A Síndrome de Angelman é um distúrbio neurológico que causa retardo mental, alterações do comportamento e de algumas características físicas. Tem origem na falta de uma pequena porção do cromossomo 15, atingindo cerca de uma em cada quinze mil crianças.

É bastante difícil reconhecer a síndrome no recém-nascido ou durante a infância, pois os sintomas não são bem definidos nesse período.

Conforme o documento “Síndrome de Angelman: Consenso por um critério diagnóstico”, publicado no American Journal of Medical Genetics, em 1995, os primeiros sinais podem ser percebidos pelo atraso de desenvolvimento por volta dos 6 aos 12 meses, tornando-se evidentes entre os 2 e 4 anos.

Os sintomas mais frequentes são mesmo o atraso de desenvolvimento, geralmente grave, alteração da linguagem e distúrbios do movimento, como tremores nos membros.

Crianças com Síndrome de Angelman apresentam comportamento definido por sorrisos e risadas frequentes, aparência feliz, facilmente excitável, com movimentos aleatórios das mãos, hiperatividade e dificuldade de manter a atenção.

Outros sintomas presentes são crises epilépticas, distúrbios de sucção e de deglutição, problemas alimentares durante o período de lactente, boca ampla com dentes separados, estrabismo, sialorreia (saliva que flui para fora da boca), hipersensibilidade ao calor, distúrbios do sono e atração ou fascínio pela água.

Com terapias de apoio para controlar os sintomas apresentados e proporcionar mais qualidade de vida, a criança pode conviver com a doença sem afetar a sua longevidade. Quando adulto, apresenta condições parecidas com as da infância.
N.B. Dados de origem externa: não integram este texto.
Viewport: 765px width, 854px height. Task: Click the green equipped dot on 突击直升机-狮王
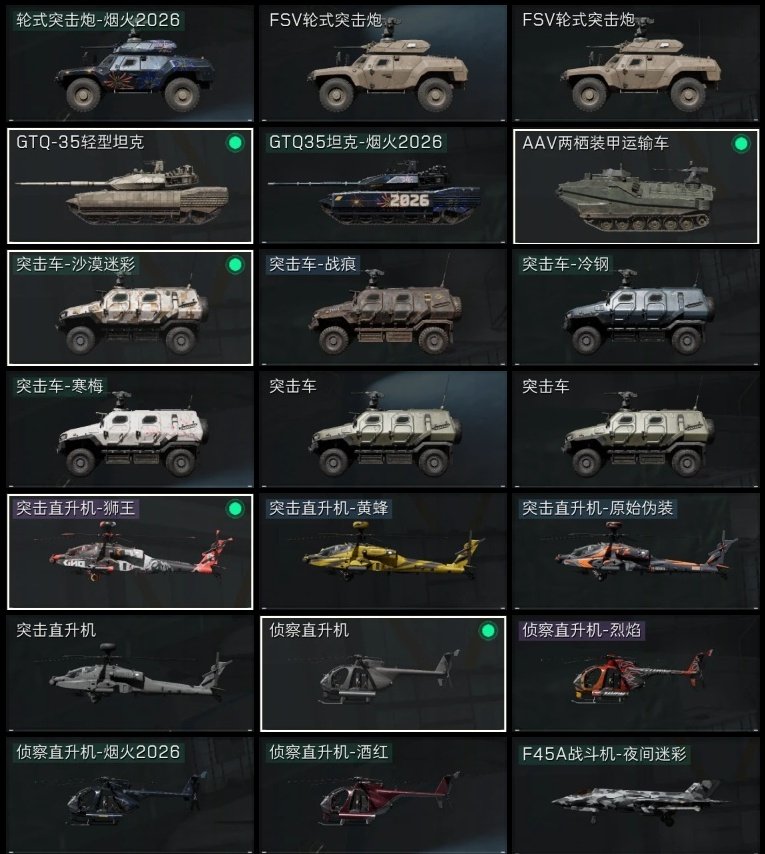tap(235, 509)
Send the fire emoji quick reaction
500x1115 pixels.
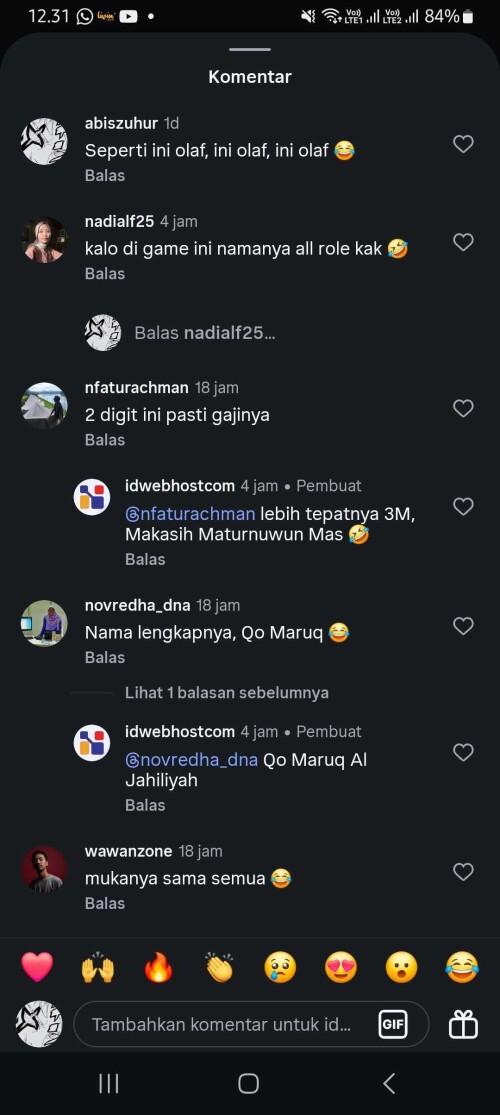pyautogui.click(x=158, y=967)
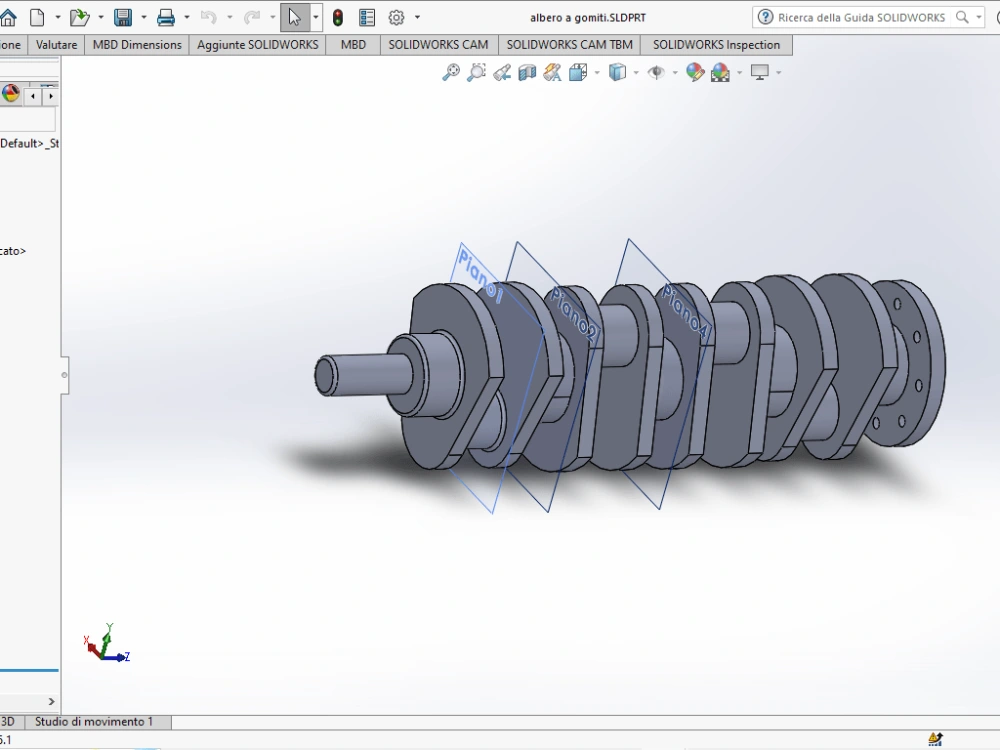Open the Section View tool
The height and width of the screenshot is (750, 1000).
click(x=527, y=72)
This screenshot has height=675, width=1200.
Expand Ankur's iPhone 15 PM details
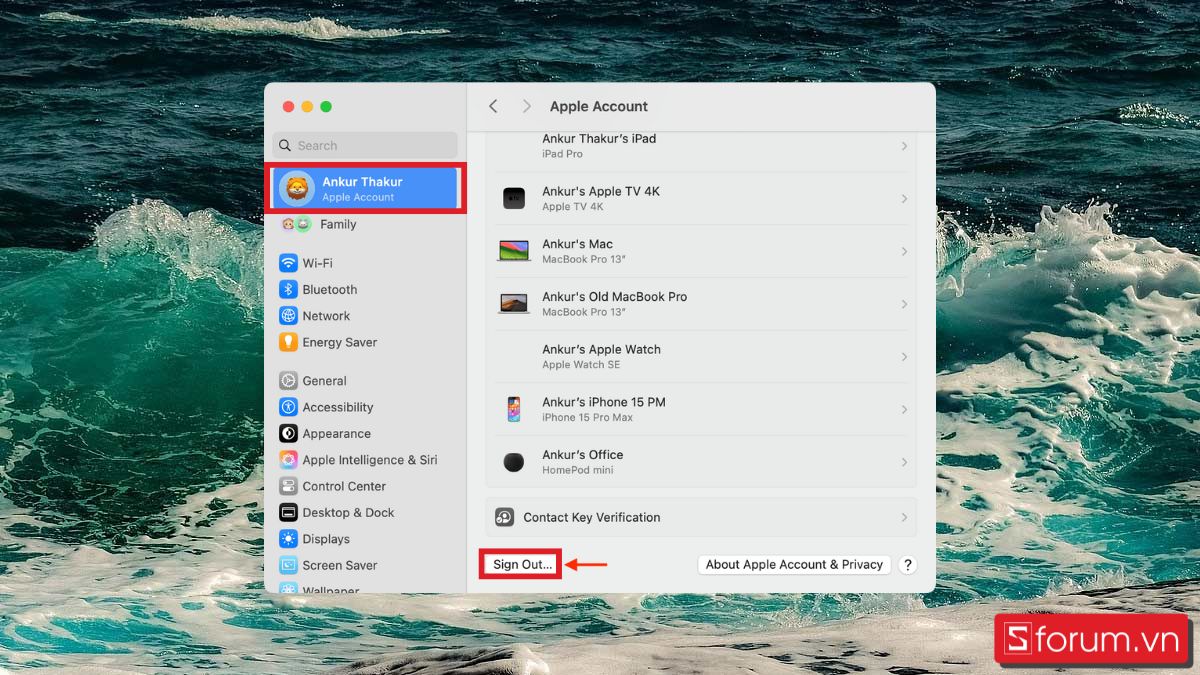pos(700,409)
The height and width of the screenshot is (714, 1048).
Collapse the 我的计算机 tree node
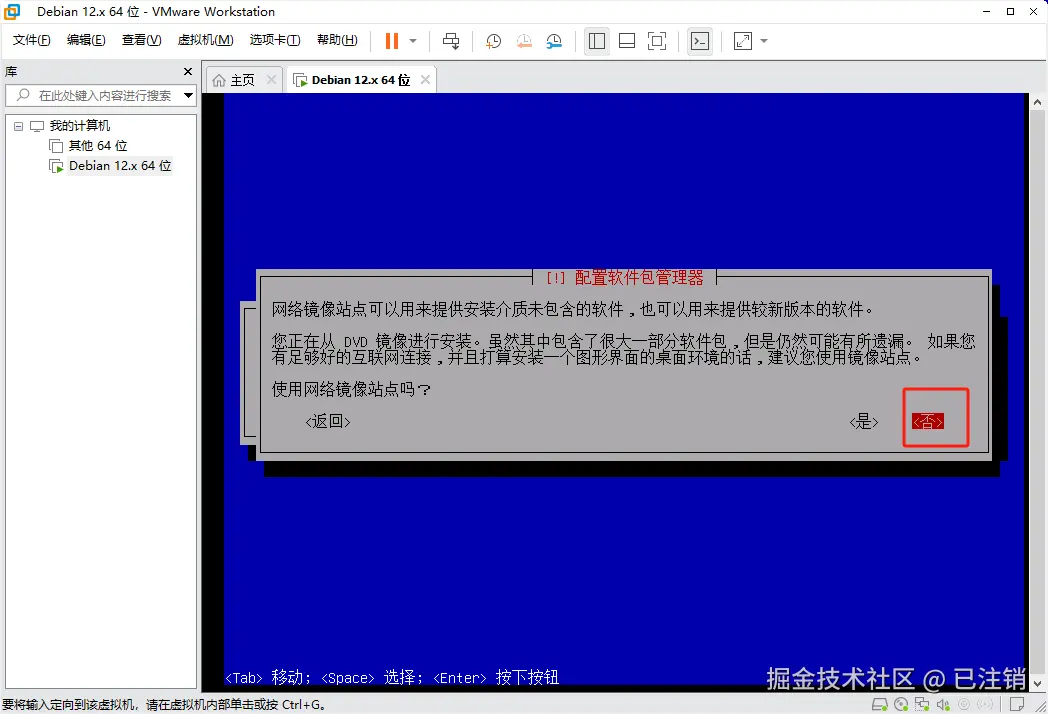17,125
O idoso com a síndrome pode ter maior incidência de problemas cardiorrespiratórios.

Tratamentos de apoio para a Síndrome de Angelman

A Síndrome de Angelman não possui cura, por isso, os tratamentos são feitos para melhorar o desenvolvimento da criança, ajudando a controlar os distúrbios de comportamento, linguagem e sono, por exemplo.

Mais de 90% dos casos apresentam crises epilépticas e convulsões, que podem ser controlados com medicamentos anticonvulsivos. A hiperatividade também é comum nos portadores da Síndrome de Angelman, sendo indicadas terapias de mudança de conduta que ajudam a diminuir ou eliminar um comportamento socialmente não desejado.

Em geral, a linguagem não se desenvolve, mesmo nos casos em que a criança apresenta alto nível de compreensão. Os pacientes dessa síndrome são capazes de participar de atividades de grupo, tarefas domésticos e nas atividades e responsabilidades do convívio diário, mas nunca se tornam independentes.